Old-style implementation
In previous examples the core of the throttler was a go channel. But the same can be implemented using old-style synchronization primitives:
type Throttler struct {
cnt int
m sync.Mutex
c sync.Cond
}
func NewThrottler(max int) *Throttler {
ret := &Throttler{
cnt: max,
}
ret.c.L = &ret.m
return ret
}
func (c *Throttler) Acquire() func() {
c.m.Lock()
defer c.m.Unlock()
for c.cnt <= 0 {
c.c.Wait()
}
c.cnt--
return func() {
c.m.Lock()
defer c.m.Unlock()
c.cnt++
c.c.Signal()
}
}
Much more complex implementation compared to the previous one, right?
When I first wrote it I assumed that there will be a huge performance boost because we replaced a heavy channel object with a lightweight low-level synchronization mechanisms.
But after I run some benchmarks it turned out that this implementation is only between 12% to 19% faster than our original one. This does not sound like a huge difference to me. Maybe in some very specific CPU-sensitive use cases it could be beneficial but I believe that if each spent CPU cycle is making the difference then languages such as c or c++ (or even assembly) would be a better fit there.
Putting performance difference aside, there’s one more huge difference I’d like to point out.
Cancellable waits
Our channel-based throttlers have one huge advantage over the one based on mutex. They can easily be extended to also support cancellation through context.
Here’s an example of a cancellable Acquire
:
func (c *Throttler) Acquire(ctx context.Context) (func(), error) {
if ctx.Err() == nil {
select {
case <-c.ch:
return func() { c.ch <- struct{}{} }, nil
case <-ctx.Done():
break
}
}
return nil, ctx.Err()
}
If the context is cancelled for any reason, the token acquire will now simply return an error:
func worker(ctx context.Context) error {
releaseToken, err := tokens.AcquireCtx(ctx)
if err != nil {
return err
}
defer releaseToken()
// do the hard work...
}
Why we would need such context-aware throttler? Let’s take a simple http server as an example. A http request can be cancelled at any time as a result of the client dropping the connection or server shutdown. Waiting for the token in case the request is already cancelled is most likely pointless and the request handler should return immediately.

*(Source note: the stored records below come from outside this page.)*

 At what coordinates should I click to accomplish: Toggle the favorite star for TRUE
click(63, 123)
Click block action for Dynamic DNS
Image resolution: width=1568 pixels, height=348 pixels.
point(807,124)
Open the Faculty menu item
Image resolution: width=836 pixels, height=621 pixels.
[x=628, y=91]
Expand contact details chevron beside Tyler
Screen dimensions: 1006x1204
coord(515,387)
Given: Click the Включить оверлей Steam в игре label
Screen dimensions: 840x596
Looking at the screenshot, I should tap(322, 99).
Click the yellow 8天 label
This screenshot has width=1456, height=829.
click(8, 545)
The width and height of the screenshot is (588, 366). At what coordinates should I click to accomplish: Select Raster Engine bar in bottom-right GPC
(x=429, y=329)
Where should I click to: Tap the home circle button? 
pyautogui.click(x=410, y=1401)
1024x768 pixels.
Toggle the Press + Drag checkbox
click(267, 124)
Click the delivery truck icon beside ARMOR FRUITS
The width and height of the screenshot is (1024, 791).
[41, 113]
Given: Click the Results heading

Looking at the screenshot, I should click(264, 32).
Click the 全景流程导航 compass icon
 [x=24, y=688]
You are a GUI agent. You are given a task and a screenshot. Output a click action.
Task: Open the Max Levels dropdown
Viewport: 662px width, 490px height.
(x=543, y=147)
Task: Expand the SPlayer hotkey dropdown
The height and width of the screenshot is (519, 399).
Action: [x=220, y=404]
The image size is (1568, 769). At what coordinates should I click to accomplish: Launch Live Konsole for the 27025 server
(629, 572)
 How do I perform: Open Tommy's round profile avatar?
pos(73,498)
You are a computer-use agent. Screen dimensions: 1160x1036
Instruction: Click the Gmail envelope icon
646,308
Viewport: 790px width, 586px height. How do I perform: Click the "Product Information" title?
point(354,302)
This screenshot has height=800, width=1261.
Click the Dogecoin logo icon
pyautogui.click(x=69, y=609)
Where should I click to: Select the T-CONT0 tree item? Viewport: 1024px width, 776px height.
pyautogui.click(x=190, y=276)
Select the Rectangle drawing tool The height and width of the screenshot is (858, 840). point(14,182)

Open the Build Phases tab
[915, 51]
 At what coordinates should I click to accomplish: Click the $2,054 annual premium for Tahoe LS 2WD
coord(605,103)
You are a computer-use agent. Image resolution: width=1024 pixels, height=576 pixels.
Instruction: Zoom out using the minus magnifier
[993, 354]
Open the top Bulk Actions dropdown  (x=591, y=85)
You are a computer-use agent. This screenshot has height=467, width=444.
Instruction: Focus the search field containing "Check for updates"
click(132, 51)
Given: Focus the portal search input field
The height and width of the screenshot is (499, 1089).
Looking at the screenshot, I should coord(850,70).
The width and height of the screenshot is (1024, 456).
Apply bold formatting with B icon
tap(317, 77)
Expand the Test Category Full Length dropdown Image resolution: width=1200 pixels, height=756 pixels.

Low-level does not always mean more powerful
Such cancellable acquire can not be easily implemented with low-level mutexes and condition variables. Locking a mutex or waiting on a condition in go can not be interrupted. This means that the channel-based version is not only easier to write and understand but also handles much broader set of use-cases.
We could of course try experimenting with some complex implementation of a mutex-based throttler supporting cancellation. But at this point I don’t believe that we would gain much more with it. Considering relatively small performance gains I’d rather stay with the channel-based implementation.
Future improvements
I hope you liked my introduction to throttling in go. Of course I only scratched the surface of this topic so stay tuned for future posts where I’ll show few more tips and tricks.
See you on GitHub
I’ve gathered various implementations of throttlers in this github repository. It’s a well tested (aiming at 100% test coverage) tiny go module that anybody can use. It also contains benchmarks to check the performance difference between various implementations.